### DIRECTIONS
If a line in the listing below has the string "will", copy it out.

### DATA IN THIS EXERCISE
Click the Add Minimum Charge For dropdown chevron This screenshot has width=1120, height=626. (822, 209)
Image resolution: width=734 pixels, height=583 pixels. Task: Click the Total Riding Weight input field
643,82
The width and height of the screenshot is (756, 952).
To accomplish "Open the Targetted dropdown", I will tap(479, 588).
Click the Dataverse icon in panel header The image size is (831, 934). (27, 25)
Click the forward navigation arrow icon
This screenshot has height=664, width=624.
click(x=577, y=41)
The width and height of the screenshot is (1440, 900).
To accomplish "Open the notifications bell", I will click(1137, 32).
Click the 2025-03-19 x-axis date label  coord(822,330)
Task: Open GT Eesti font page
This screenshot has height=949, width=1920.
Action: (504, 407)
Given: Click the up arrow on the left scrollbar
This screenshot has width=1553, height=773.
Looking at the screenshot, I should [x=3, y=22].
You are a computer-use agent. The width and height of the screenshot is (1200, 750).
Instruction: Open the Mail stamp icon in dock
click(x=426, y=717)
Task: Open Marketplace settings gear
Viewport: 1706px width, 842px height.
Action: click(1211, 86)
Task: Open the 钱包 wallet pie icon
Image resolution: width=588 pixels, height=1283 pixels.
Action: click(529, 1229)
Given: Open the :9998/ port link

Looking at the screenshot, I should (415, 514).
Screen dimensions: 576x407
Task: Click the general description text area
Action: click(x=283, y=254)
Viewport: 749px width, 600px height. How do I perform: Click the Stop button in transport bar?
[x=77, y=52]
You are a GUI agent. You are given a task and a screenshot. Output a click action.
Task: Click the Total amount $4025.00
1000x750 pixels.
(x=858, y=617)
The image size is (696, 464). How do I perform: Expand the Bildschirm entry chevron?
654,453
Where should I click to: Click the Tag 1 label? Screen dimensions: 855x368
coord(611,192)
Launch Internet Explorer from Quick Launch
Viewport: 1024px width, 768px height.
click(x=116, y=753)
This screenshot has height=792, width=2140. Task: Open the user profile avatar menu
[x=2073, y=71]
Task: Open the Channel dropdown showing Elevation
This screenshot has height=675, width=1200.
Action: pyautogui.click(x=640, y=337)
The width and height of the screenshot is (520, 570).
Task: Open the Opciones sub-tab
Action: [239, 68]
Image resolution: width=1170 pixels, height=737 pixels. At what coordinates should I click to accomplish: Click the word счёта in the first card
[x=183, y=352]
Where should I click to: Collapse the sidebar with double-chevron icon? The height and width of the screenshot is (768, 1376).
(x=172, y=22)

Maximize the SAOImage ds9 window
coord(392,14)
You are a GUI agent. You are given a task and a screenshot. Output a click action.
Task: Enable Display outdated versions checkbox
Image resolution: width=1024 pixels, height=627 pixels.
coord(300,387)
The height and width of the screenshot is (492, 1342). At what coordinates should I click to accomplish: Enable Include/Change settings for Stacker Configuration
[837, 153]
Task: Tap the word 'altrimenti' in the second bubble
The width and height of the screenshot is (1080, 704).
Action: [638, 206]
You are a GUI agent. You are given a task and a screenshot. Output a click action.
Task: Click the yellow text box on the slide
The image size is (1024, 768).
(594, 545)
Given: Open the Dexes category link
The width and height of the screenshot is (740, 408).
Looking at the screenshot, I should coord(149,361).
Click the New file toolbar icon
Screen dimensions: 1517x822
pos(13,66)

### WRITTEN SOLUTION
To accomplish "Open the Targetted dropdown", I will tap(479, 588).
To accomplish "Open the notifications bell", I will click(1137, 32).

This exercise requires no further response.